Monday, March 21, 2005


e-Scrabble has received a cease and desist order from Hasbro, who created this game. I'm sure it's because the Scrabble name has been used. If the name is changed, will they still be intersted in trying to close the site down?

The amount of users is high so it would be sad for them to see the site go, but looking at the letter it seems Hasbo are referring to use of the name and board game rules. I'd simply change the name and keep the rules, that would probably be the end of it. Hasbro will be annoying a lot of Scrabble users by causing the site to be shut down. If the domain is handed over they would probably start a service that you have to pay for, the money aspect is taking over yet again.
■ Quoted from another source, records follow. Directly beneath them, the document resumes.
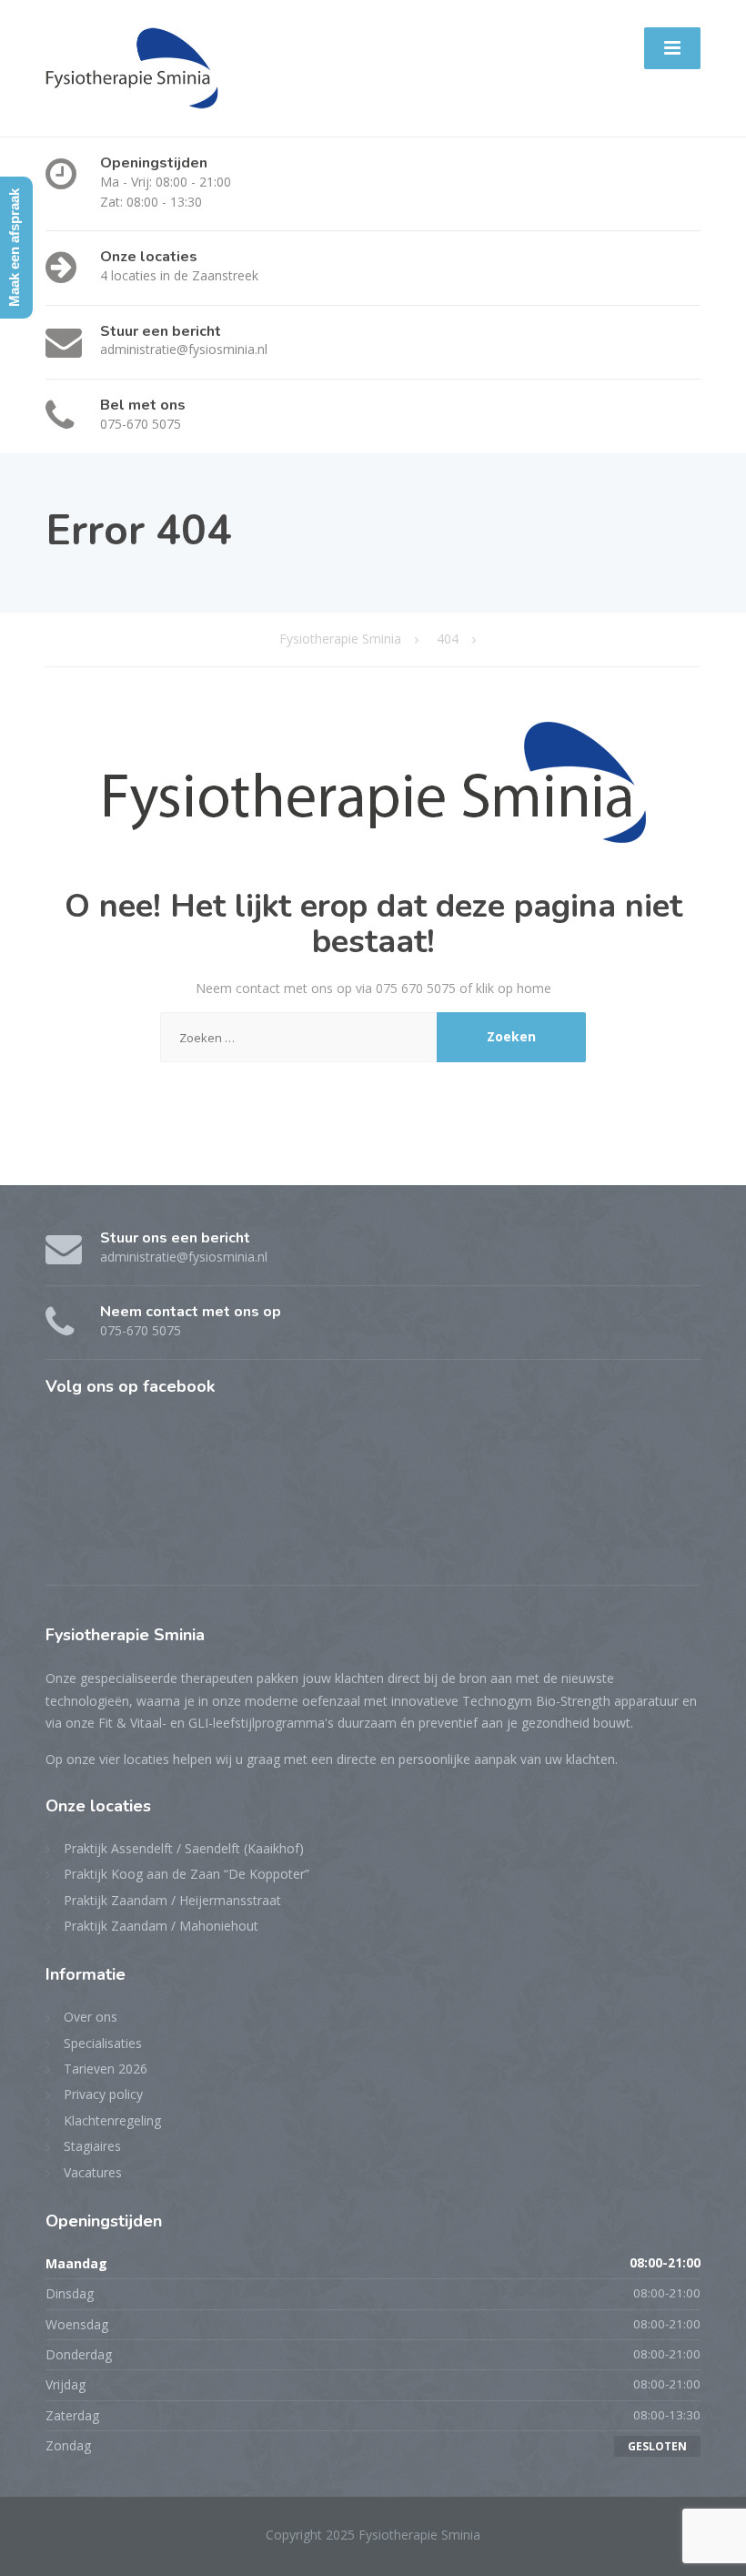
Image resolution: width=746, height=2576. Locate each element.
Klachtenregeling (112, 2120)
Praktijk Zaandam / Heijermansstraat (172, 1900)
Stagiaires (92, 2146)
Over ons (90, 2016)
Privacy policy (103, 2094)
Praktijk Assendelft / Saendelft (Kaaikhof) (184, 1848)
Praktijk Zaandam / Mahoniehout (161, 1925)
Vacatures (93, 2172)
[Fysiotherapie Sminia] (131, 67)
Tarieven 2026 (105, 2068)
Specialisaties (103, 2043)
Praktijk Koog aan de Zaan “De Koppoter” (186, 1873)
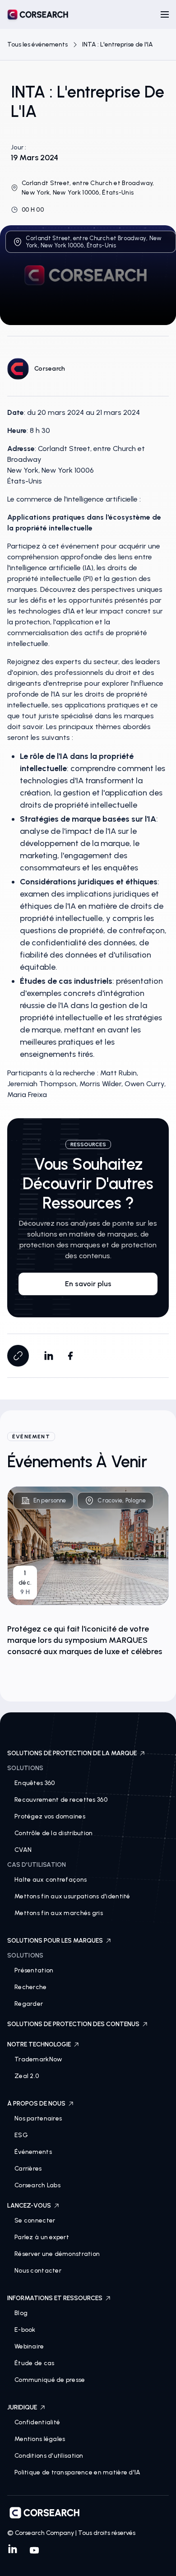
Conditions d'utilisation (48, 2456)
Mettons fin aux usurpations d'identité (72, 1896)
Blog (21, 2313)
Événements (33, 2152)
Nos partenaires (38, 2118)
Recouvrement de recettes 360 (60, 1800)
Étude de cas (34, 2363)
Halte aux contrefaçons (50, 1879)
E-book (25, 2330)
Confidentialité (37, 2422)
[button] (164, 14)
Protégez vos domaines (49, 1816)
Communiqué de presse (49, 2380)
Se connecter (34, 2220)
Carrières (28, 2168)
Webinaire (29, 2346)
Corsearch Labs (37, 2185)
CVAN (23, 1850)
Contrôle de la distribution (53, 1833)
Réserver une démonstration (57, 2254)
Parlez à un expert (41, 2237)
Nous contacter (37, 2270)
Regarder (28, 2004)
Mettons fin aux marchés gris (58, 1913)
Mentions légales (39, 2439)
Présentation (33, 1970)
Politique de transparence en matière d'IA (77, 2472)
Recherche (30, 1987)
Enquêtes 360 (34, 1783)
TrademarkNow (38, 2059)
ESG (21, 2135)
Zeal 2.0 (26, 2076)
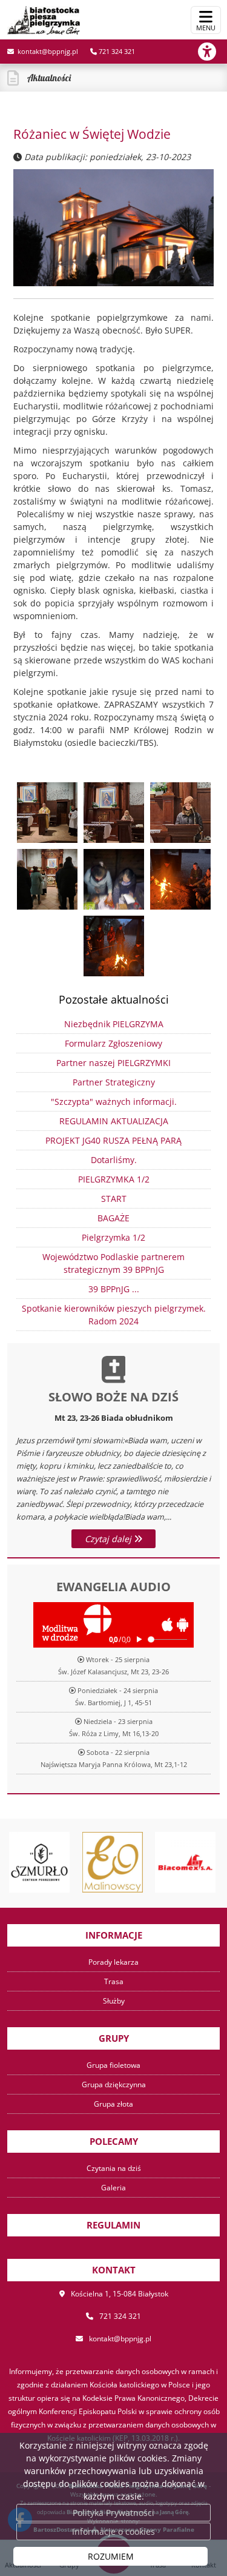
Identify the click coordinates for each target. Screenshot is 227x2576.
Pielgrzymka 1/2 (113, 1237)
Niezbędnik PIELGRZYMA (113, 1024)
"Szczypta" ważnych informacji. (114, 1101)
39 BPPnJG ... (113, 1289)
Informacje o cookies (113, 2531)
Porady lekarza (113, 1962)
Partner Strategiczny (114, 1082)
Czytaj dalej (109, 1539)
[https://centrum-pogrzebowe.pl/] (39, 1862)
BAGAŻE (113, 1218)
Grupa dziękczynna (114, 2084)
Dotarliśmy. (114, 1160)
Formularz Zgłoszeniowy (113, 1043)
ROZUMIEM (111, 2556)
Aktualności (49, 78)
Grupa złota (113, 2104)
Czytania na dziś (114, 2168)
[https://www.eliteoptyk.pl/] (112, 1862)
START (114, 1198)
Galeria (113, 2187)
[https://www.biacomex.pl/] (185, 1862)
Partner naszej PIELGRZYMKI (113, 1062)
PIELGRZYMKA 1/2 (114, 1179)
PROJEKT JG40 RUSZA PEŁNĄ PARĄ (113, 1140)
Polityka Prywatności (113, 2512)
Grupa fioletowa (113, 2065)
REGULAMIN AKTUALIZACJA (113, 1121)
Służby (114, 2001)
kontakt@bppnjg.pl (47, 51)
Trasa (113, 1981)
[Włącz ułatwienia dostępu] (212, 51)
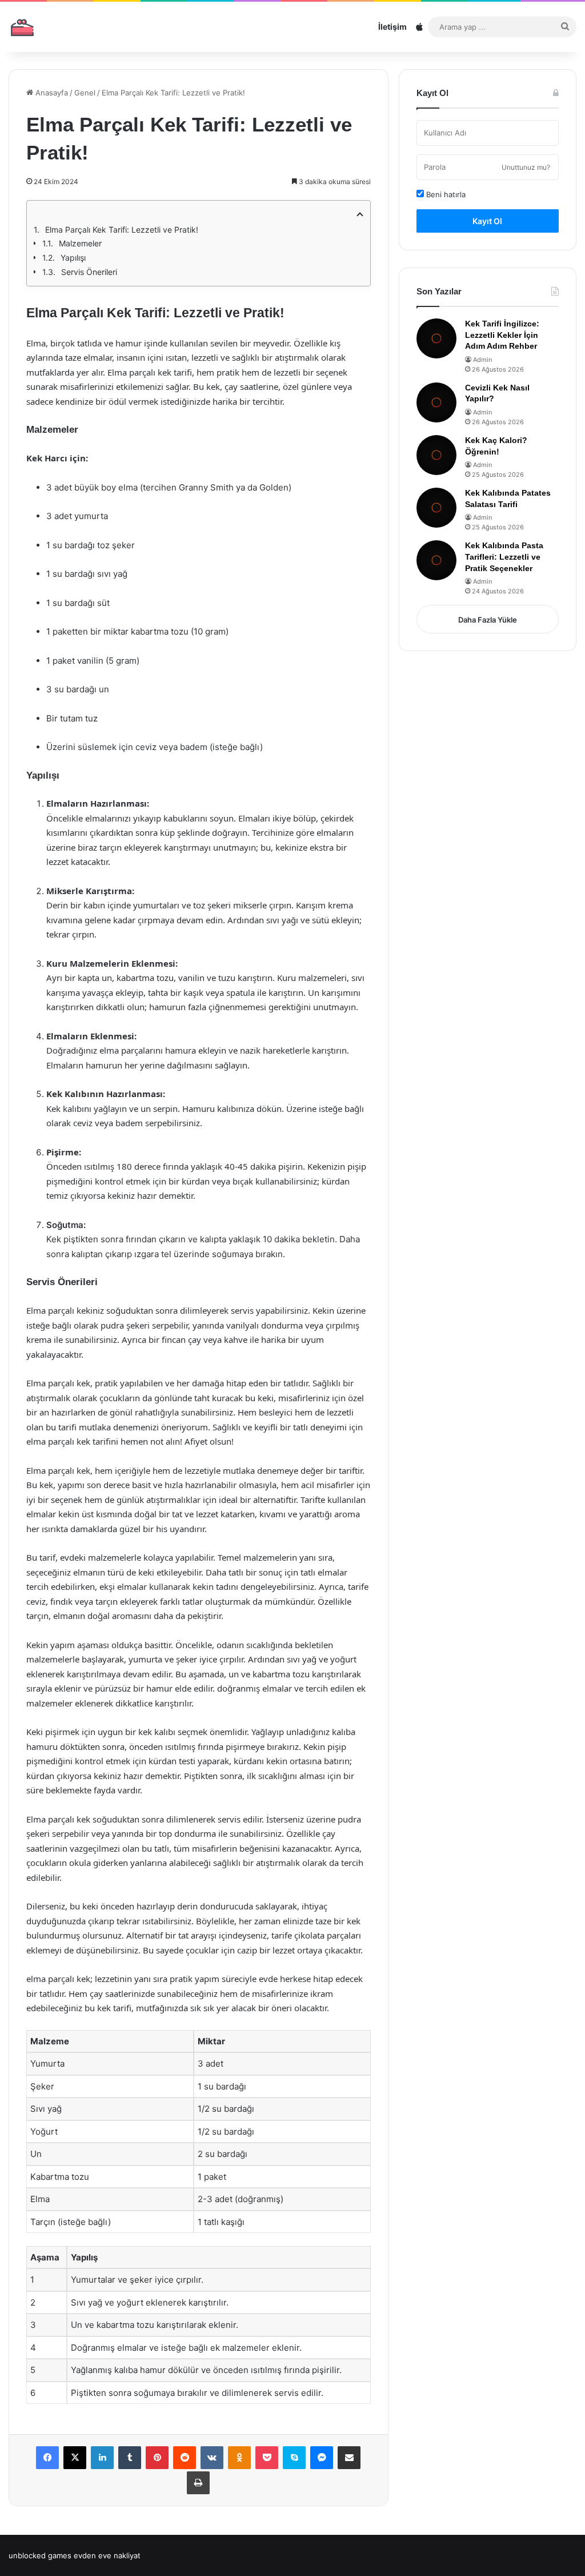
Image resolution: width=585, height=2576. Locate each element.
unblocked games (40, 2555)
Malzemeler (80, 243)
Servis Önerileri (89, 272)
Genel (84, 92)
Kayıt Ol (487, 221)
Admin (482, 360)
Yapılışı (73, 257)
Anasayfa (50, 92)
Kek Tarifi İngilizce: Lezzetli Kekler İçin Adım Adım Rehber (502, 334)
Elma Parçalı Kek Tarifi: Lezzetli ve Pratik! (121, 229)
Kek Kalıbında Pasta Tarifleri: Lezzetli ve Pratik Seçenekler (504, 556)
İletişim (392, 26)
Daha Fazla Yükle (487, 619)
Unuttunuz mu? (526, 167)
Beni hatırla (445, 194)
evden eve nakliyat (107, 2555)
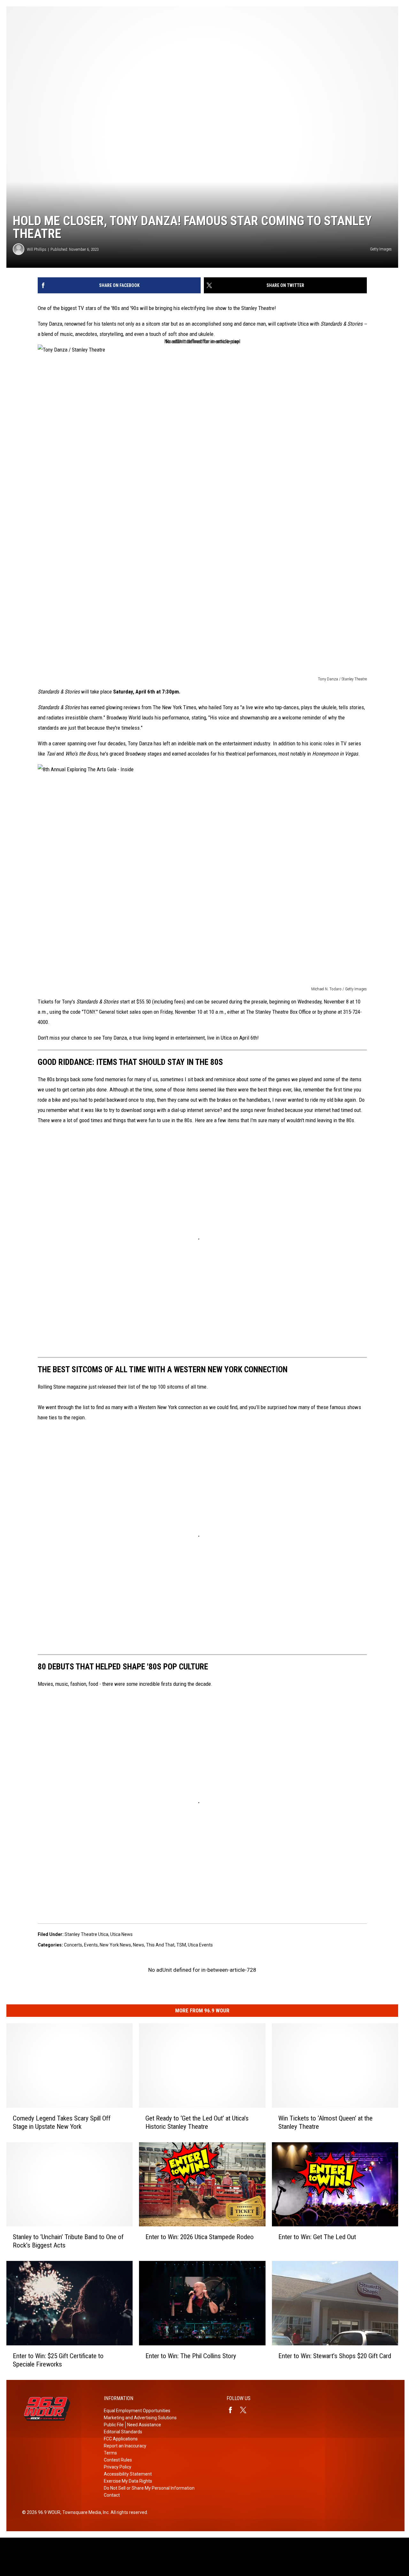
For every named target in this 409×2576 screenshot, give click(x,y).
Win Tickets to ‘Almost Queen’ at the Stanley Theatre (325, 2122)
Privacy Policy (117, 2466)
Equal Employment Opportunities (137, 2410)
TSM (181, 1944)
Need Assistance (144, 2424)
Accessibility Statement (128, 2474)
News (138, 1944)
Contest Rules (118, 2459)
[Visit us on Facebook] (233, 2410)
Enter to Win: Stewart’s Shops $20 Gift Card (334, 2356)
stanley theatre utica (86, 1934)
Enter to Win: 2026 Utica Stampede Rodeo (199, 2237)
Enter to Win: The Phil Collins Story (190, 2356)
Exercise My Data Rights (128, 2481)
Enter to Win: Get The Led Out (317, 2237)
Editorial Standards (123, 2431)
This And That (160, 1944)
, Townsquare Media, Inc (84, 2512)
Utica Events (200, 1944)
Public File (114, 2424)
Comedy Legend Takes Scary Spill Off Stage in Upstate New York (62, 2122)
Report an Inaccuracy (125, 2445)
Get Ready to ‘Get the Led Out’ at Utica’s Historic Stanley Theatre (197, 2122)
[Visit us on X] (245, 2410)
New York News (115, 1944)
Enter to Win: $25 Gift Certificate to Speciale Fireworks (58, 2360)
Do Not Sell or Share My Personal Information (149, 2488)
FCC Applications (121, 2438)
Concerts (73, 1944)
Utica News (121, 1934)
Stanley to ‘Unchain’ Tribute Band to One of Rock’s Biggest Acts (68, 2241)
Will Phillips (36, 249)
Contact (112, 2495)
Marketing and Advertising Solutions (140, 2417)
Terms (110, 2452)
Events (91, 1944)
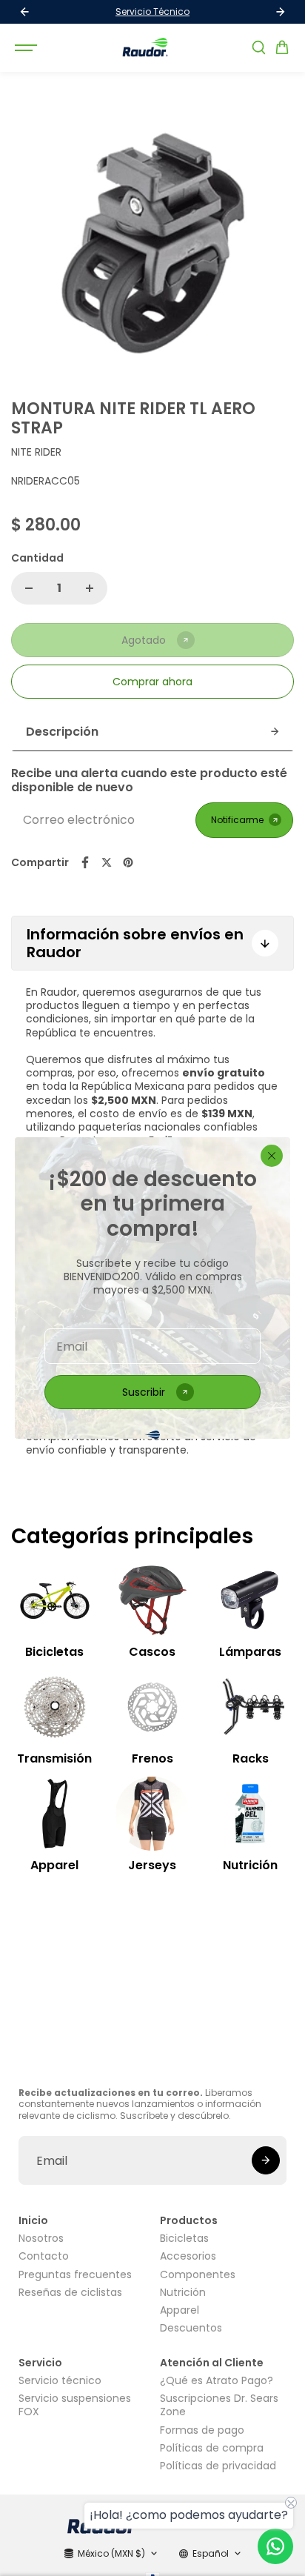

It's fair enough that the name and such belongs to Hasbo but by shutting this site down they are giving a red light to players of Scrabble who may in turn decide to no longer purchase any games from Hasbo and with the amount of users that e-Scrabble has, if they all decided to stop buying Hasbo games, Hasbo would wish they had of provided support for it rather than issuing cease and desist orders.

Maybe Hasbo should take notice of other recent purchases of web based services and buy e-Scrabble, it's popular and Hasbo would get respect for doing so as well as financial gains, depending on how they moved things forward. Taking the approach they have, all parties will loose out.

Post ID: 699, posted by jase at 11:10 PM
Permalink | TrackBack ID: 672, (3) | Category: Internet | Google Search

I'm trying to remember what the issue is with Scrabble. I think they actually trademarked "Scrabble Crossword Game" so I'm not sure how that factors in...

If you're interested in Scrabble, check out "Word Freak", it's about a reporter who was doing a short article for a magazine but it he got sucked in with the scrabble geeks. It's very interesting -- about the history and the clubs and competitions and how it all fits together. The problems with the world tournaments (someone else owns the game outside the US and the language barrier).